ピエリスの旋律
「あの言葉がなかったら、一生懸命やることがこんなにも楽しいんだって気付けなかったよ。だから、尾瀬くんありがとう。あの日私を叱ってくれて、本当にありがとう」
彼の顔を見てたら何だか私まで感情が込み上げて来て、悲しくもなんともないのに涙が溢れた。

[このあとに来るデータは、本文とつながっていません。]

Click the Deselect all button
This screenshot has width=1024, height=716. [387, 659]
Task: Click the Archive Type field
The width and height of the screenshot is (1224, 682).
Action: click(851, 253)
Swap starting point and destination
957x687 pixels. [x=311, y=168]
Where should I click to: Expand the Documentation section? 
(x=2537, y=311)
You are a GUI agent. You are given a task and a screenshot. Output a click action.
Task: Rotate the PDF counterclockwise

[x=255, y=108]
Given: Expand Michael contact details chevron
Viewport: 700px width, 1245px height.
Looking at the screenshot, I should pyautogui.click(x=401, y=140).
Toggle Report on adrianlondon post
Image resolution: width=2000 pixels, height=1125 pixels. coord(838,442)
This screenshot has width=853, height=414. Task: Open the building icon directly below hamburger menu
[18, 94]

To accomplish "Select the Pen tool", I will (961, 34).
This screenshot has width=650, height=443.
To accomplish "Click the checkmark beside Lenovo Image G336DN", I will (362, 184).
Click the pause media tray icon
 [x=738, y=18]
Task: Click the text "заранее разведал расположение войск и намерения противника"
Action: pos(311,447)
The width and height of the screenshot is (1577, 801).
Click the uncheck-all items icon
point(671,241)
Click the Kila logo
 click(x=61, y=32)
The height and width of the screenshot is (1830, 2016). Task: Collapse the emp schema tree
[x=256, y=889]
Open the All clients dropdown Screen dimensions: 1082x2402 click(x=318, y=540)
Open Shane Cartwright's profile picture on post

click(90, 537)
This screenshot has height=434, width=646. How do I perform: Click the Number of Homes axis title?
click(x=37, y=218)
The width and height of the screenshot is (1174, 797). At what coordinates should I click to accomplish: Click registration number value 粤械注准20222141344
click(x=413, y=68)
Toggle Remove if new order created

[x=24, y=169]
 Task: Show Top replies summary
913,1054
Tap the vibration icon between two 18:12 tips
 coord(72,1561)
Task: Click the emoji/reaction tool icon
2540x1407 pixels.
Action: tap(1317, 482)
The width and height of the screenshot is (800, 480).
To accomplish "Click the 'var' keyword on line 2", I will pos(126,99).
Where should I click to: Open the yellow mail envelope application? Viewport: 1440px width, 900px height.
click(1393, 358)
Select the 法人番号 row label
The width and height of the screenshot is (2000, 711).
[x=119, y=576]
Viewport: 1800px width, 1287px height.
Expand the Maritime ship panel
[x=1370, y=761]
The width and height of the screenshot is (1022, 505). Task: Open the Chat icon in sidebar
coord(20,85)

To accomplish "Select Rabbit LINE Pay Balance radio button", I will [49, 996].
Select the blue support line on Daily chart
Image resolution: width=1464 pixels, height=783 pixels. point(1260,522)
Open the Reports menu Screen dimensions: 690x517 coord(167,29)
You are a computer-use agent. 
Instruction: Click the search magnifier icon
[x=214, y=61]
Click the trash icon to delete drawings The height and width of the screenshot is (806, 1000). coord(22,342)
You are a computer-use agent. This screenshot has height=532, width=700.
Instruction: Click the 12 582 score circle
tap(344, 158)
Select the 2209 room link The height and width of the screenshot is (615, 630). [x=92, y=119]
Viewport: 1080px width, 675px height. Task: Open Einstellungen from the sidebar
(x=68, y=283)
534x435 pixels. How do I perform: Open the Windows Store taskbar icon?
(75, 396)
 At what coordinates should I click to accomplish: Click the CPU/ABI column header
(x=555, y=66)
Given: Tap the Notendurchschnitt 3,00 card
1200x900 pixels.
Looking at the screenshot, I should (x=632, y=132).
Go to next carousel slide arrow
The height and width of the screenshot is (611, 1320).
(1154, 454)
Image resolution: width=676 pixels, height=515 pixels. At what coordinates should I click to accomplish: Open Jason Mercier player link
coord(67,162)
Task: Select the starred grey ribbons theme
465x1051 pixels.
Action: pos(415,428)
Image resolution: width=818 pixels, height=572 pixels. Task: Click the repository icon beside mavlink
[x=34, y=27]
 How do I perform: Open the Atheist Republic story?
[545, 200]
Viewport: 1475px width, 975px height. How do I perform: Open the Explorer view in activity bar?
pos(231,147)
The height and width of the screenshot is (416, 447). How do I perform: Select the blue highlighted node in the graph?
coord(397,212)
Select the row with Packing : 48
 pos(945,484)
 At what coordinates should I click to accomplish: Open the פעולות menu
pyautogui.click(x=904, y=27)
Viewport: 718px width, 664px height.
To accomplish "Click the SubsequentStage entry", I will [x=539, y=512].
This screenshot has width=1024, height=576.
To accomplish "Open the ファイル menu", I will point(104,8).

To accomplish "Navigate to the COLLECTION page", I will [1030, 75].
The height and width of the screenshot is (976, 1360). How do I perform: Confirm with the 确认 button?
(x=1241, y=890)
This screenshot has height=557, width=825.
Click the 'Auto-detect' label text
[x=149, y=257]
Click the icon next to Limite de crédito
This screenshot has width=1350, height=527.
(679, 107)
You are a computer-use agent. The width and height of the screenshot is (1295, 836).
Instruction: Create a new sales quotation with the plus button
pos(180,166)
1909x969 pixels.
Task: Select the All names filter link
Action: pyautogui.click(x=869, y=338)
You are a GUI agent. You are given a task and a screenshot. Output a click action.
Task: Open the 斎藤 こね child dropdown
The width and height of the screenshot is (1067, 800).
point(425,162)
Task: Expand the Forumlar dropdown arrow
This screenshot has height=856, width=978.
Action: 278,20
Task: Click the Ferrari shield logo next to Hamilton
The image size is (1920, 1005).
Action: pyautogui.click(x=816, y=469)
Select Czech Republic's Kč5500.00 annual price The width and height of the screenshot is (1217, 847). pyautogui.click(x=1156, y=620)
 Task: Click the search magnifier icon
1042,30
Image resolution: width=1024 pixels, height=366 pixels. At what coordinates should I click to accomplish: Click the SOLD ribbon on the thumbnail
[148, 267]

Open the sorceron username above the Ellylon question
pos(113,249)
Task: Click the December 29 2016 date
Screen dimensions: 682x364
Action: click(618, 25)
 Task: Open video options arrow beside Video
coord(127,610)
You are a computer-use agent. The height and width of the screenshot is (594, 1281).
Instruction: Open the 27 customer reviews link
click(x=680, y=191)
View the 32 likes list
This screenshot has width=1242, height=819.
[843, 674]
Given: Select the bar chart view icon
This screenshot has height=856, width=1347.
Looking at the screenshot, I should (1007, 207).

尾瀬くんは尾瀬くんで、さっきまであんなにも泣きそうな顔をしていたのに、私が先に泣いたものだから驚いてオロオロし出した。
なんでこんなおかしな状況になってるの。
「悲しくないのに涙出る〜」
「え、ちょ、待って。ティッシュ、ハンカチ…」
「笑えてくるんだけど〜」
そうケラケラと笑い出す私に、鞄を漁っていた尾瀬くんの手は止まって、つられたようにふふっと笑った。
やっぱり彼には笑顔が似合う。
「あ、鼻水出てるよ」
「え、うそ!」
「うん、嘘だよ」
すっかりいつもの調子に戻って私をからかう。
それがとっても嬉しくて、私は泣き笑いしながら彼を見ていた。
「それにしても、尾瀬くんも人の子なんだね」
「何それ、どういう意味?」
「悩んだりするんだなぁって。なんだか意外で」
「酷いな。悩むし嫉妬もするし、汚い感情なんていくらでもあるよ」
その言葉とは裏腹に、とても優しい表情を浮かべている尾瀬くん。
私は少し、安心していた。
彼は自信に溢れていて、非の打ち所がないなって感じていたけど、それって逆に本人にとってはプレッシャーじゃないかなって思ってたから。
人間っぽいところもあるんだね。
そんな彼に、良い意味で親近感が湧いた。